* [STATED GOAL]: Reproduce exactly the items below, beginning with the line containing "organized (263, 1070)" and continuing through the line containing "Individual (178, 864)", with both of those lines included.

* [LISTED RECORDS]:
----------

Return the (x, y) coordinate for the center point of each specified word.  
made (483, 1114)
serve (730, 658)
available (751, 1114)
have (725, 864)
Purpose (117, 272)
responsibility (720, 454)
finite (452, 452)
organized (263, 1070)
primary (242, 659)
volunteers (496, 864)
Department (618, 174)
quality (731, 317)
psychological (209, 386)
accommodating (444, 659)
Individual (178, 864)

----------

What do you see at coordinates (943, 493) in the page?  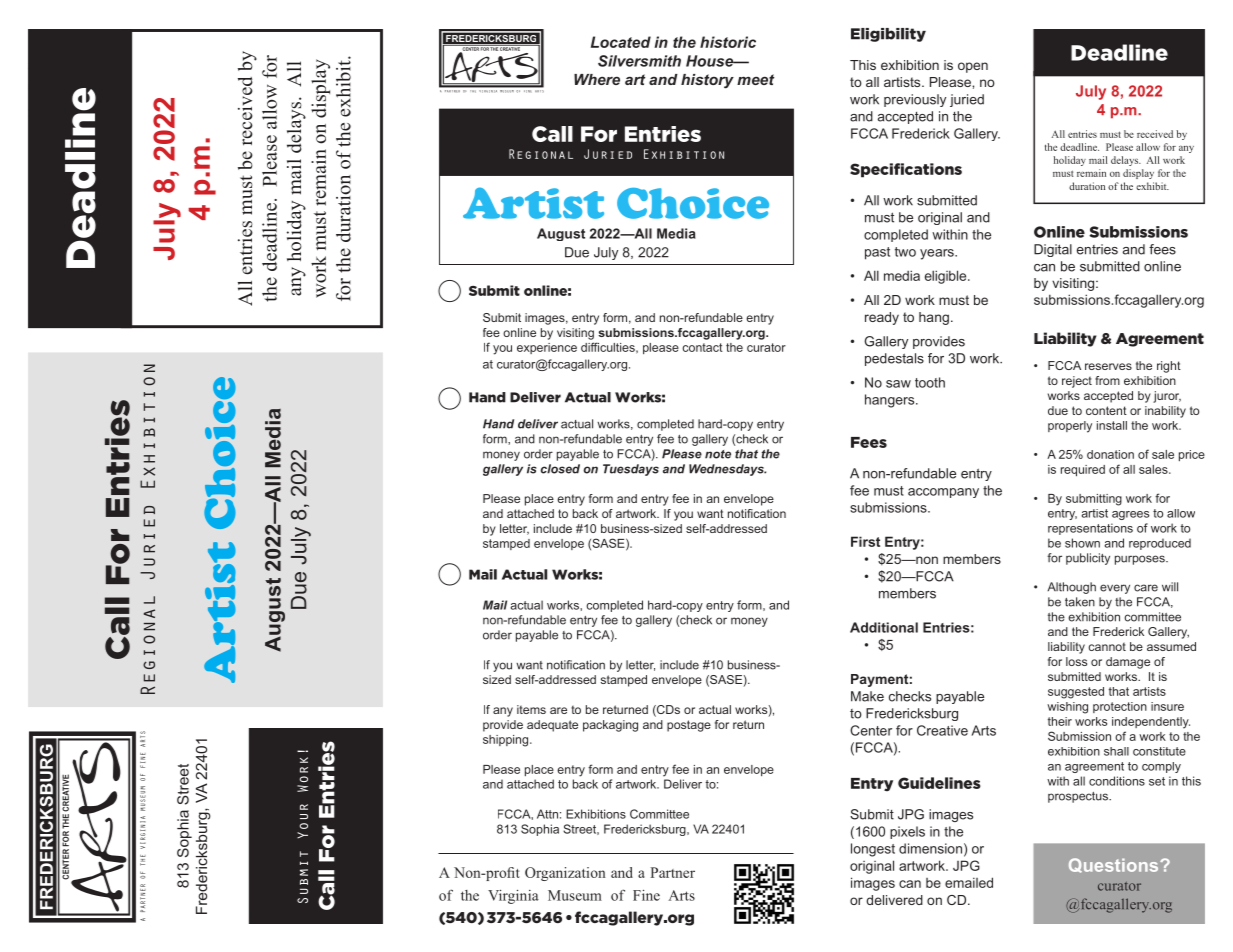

----------

* [SOLUTION TO THIS EXERCISE]:
organized (263, 1070)
primary (242, 659)
volunteers (496, 864)
Department (618, 174)
quality (731, 317)
psychological (209, 386)
accommodating (444, 659)
Individual (178, 864)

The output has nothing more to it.